# AIM OF THE TASK:
Once you reach the line containing "Image resolution: width=1110" in the entries below, write out that line and each one after it down to the line containing "Click the VALUE", exactly and with nothing added.

[Stored records]
+ + + + + + +
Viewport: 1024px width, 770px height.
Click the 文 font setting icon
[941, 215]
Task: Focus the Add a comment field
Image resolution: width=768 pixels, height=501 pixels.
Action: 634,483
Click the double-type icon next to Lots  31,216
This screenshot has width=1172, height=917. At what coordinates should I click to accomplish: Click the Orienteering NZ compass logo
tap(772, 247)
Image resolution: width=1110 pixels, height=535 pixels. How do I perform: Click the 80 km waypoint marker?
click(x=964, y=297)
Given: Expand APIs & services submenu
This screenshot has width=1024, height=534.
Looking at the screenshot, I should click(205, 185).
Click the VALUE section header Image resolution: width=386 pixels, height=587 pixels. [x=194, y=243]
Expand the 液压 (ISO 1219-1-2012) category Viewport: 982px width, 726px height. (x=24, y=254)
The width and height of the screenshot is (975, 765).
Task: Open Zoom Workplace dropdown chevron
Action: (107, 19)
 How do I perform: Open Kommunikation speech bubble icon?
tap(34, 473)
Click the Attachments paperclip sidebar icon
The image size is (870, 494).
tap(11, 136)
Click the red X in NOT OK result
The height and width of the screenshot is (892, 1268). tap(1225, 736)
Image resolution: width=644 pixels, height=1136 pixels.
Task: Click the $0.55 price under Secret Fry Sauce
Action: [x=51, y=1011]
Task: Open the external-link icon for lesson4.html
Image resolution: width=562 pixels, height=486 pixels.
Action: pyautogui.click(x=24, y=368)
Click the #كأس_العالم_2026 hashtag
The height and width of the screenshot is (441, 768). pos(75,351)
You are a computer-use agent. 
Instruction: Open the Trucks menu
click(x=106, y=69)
+ + + + + + +
# ANSWER BELOW:
Image resolution: width=1110 pixels, height=535 pixels. How do I perform: Click the 80 km waypoint marker?
click(x=964, y=297)
Given: Expand APIs & services submenu
This screenshot has width=1024, height=534.
Looking at the screenshot, I should click(205, 185).
Click the VALUE section header Image resolution: width=386 pixels, height=587 pixels. [x=194, y=243]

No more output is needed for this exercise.